Thanks very much for your help. I was delighted to come across this forum, and I look forward to learning from you. 

All the best,
Craig


----------



## Kconradx5 (Jan 2, 2005)

*Which Pilot*

Craig,

I am 44 and purchased the Pilot 5.0 recently. It was my wife that talked me into speeding the extra money for the 5.0. She told me that all I talked about was having a carbon fiber bike so why was I even considering the 2.1. It ended up being great advice. The good thing with the 5.0 is that the frame is the same as the higher priced Pilots so as you get more experience on the road and decide to upgrade different components you will not regret speeding the extra $'s. Oh yea and you will love then relaxed geometry.

Kevin


----------



## Craig (Mar 26, 2005)

*Thanks, Kevin...*

I really appreciate your reply. What is there about the carbon frame that you like so much? I assume it's a bit lighter, of course, but are there other advantages? 

Many thanks,
Craig


----------



## dcp (Feb 17, 2005)

Carbon fiber dampens vibrations. Yes, it can be light, but that is not its prinicpal advantage because other materials can be light too. It is surprising how much more comfortable reduced vibrations make a long ride.

I have had a steel road bike, both steel and AL MTB, and now a Madone SL. In my opinion, the Madone does not deliver as much road feel as the steel bike. Handling is more muted, but it is so vastly more comfortable on a longer ride, I think it is worth every penny and I will very gladly accept that small compromise.

You may not notice the difference in a short test ride. The best handling bike I have ridden was a AL framed bike on a test ride, but my experience with the AL MTB was enough to keep me away from AL road bikes.

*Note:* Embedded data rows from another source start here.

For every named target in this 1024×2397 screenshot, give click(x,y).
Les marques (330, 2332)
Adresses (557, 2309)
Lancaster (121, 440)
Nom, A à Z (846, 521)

The importance of all this depends on you and what you want to do. If you were 22 and a racer, obviously, your standards will be different than being in your mid 40's. I am 49 and have been road riding for 4 years.



Craig said:


> Hi, everyone. I am fairly new to cycling as an adult. I bought a run-of-the-mill Giant cycle a year ago and quickly found (at age 46, no less) that I had completely forgotten how much I enjoy cycling. (I bought my last bike at about age 14.) I biked an hour most days and lost a substantial amount of weight in the process. The only problem is that the bike didn't fit me (I'm 6'6"), and my upper shoulders (etc.) would ache after about 45 minutes of riding.
> 
> I went to a shop this week and had a thorough sizing. (FYI, the store is All American in Damascus, Maryland, owned by Matt McGoey, who is extremely helpful.) It appears that the Trek Pilot 2.1/5.0/5.2 geometry would suit me well (that is, with the 63cm. frame). As you no doubt know, there is a considerable difference in price between the aluminum and carbon frames in this series. Spending 2-3K on a bike is a very hard sell with my wife, and I really don't know enough to make a compelling argument for one model over the others. Other than "curb appeal," what--and how significant--are the advantages of the 5.0 or 5.2 over the 2.1? I certainly don't want to have to buy another bike in the next few years, so I want to make a decision I can live with for some time to come.
> 
> ...


----------



## Kconradx5 (Jan 2, 2005)

*Carbon Fiber*

Craig,

I agree with dcp regarding the road dampening qualities of carbon fiber and I am sure that the 2.1 with limited carbon fiber will be quite good as well. As for my decision to spend the extra money for the full carbon fiber 5.0 it was simply a matter of making my dream of owning a full carbon fiber frame come true. My old bike is a Trek 1000 with a host of upgrades and although the new bike hasn't raised my average speed a lot it is a WHOLE LOT more comfortable to ride. Have you ordered the 2.1 yet?


----------



## Craig (Mar 26, 2005)

*Thanks so much for the helpful advice.*

I really appreciate it. I haven't ordered anything yet, but I am itching to do so! I still haven't quite managed to convince my wife--who, I have to say in fairness, is a wonderfully tolerant and generous person--that it is worth spending $2,500 or so on a bike (that is, the bike plus a few bits and pieces). Anyway, I hope to have another conversation tonight and perhaps order the bike tomorrow. I'll let you know what happens! 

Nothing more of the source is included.